Entropy Production in Non-Equilibrium Neural Networks

An exercise in cybernetics

A murmuration of starlings at Gretna


This project is a work in progress (open research)


  1. Introduction
  2. Background and intuitions
  3. Non-equilibrium neural networks
    1. Example model
    2. Entropy production
  4. Experiments
  5. Discussion and related work
  6. References

1. Introduction

✨ GitHub repository: mcbal/neqnn

Modern large-scale autoregressive language models are impressive system engineering artifacts. Yet they are frozen, with no apparent notion of dynamics unfolding over time. Surfacing in-context learning at inference time through prompt and environment engineering mitigates the fact that these models are temporal only in so far as information inside their context windows matches patterns observed during consecutive offline training stages. Time, and its dynamic memory affordances, is in a sense amortized or compressed away, incentivizing models to overrely on storing relevant patterns into parametric memory instead of sculpting latent low-dimensional shapes supporting stable dynamic computation. This has implications for online continual learning, adaptive model deployment, and real-time closed-loop interaction with live systems.

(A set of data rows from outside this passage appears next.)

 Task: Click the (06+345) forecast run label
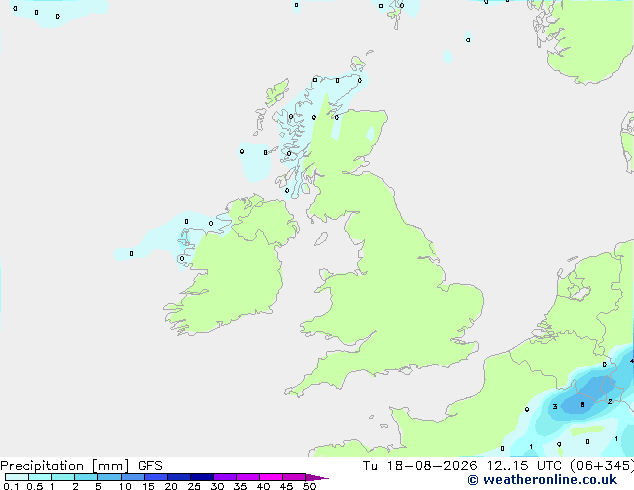click(x=602, y=466)
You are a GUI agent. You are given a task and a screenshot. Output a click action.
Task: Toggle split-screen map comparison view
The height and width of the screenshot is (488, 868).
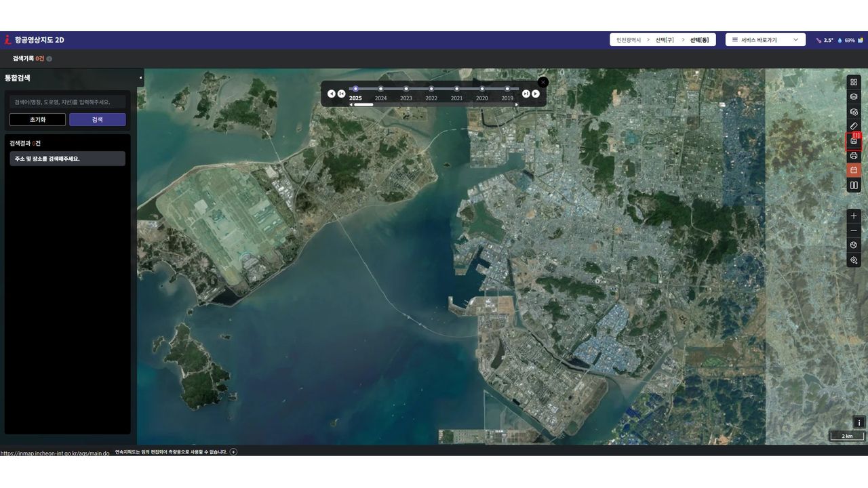click(854, 185)
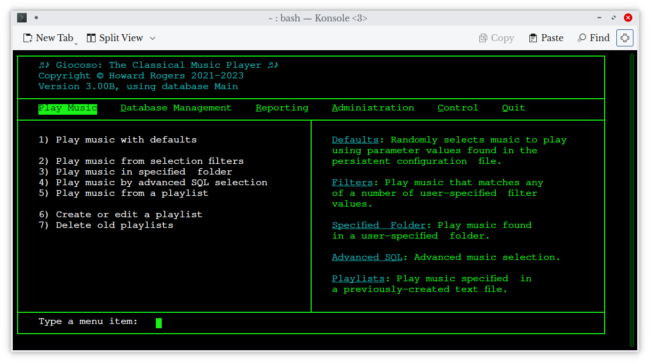Click the terminal icon in the title bar
The image size is (650, 363).
[22, 18]
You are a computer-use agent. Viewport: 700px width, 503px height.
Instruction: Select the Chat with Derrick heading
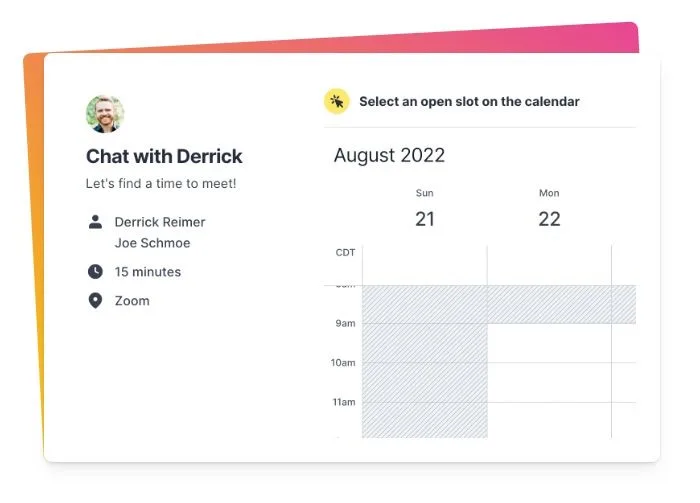164,156
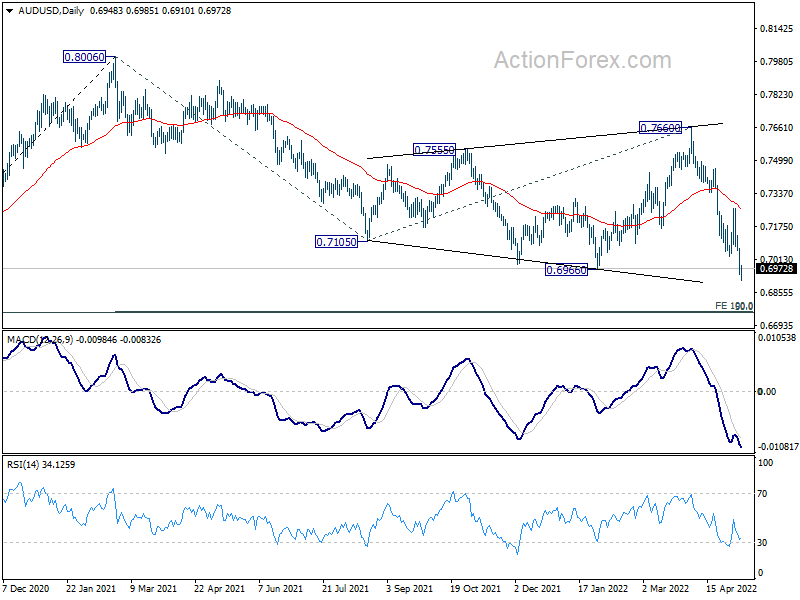Click the current price tag 0.69728

coord(776,269)

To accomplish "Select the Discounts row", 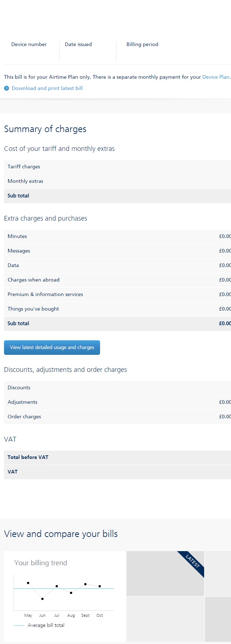I will 117,388.
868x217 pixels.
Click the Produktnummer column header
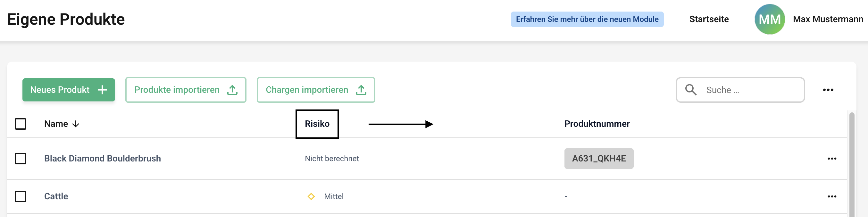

In this post, we take the notion of treating neural networks as non-equilibrium thermodynamic systems seriously. We design a physics-inspired transformer module with adaptable couplings and memory parameters based on the naive mean-field dynamics of a class of vector-spin models introduced in Spin-Model Transformers (2023). The underlying mean-field spin-model interpretation enables us to write down an expression for entropy production, a thermodynamic quantity measuring “instantaneous” irreversibility by quantifying the asymmetry between forward and backward time steps.

Since every operation in our spin-transformer module is differentiable, entropy production can be made into a loss function. For example, maximizing entropy production incentivizes the system to lean into the external drive by nudging its parameters to dump entropy as fast as possible in a way that maximizes uncertainty given constraints. Internally, we imagine the system reshaping itself into ordered structures to enable more efficient dissipation of the internal tension caused by the incoming data stream.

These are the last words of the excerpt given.